%%

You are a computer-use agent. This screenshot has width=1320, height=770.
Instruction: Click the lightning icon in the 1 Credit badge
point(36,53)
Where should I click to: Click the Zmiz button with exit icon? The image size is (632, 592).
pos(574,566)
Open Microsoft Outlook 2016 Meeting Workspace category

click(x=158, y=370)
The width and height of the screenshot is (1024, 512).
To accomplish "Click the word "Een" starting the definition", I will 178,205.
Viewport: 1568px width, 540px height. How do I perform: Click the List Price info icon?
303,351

%%
%%

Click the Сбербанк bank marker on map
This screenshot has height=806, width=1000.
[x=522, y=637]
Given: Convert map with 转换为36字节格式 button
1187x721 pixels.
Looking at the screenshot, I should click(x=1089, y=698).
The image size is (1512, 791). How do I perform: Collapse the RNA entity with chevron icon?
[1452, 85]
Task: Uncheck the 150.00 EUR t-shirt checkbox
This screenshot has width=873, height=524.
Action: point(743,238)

%%
%%

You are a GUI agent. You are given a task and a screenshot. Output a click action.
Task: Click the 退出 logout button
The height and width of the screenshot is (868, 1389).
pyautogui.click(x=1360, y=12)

%%

» **Description of the task**
Some lines of the records above may hold the word "agent". Report how many, and nothing else.

» **Response below**
2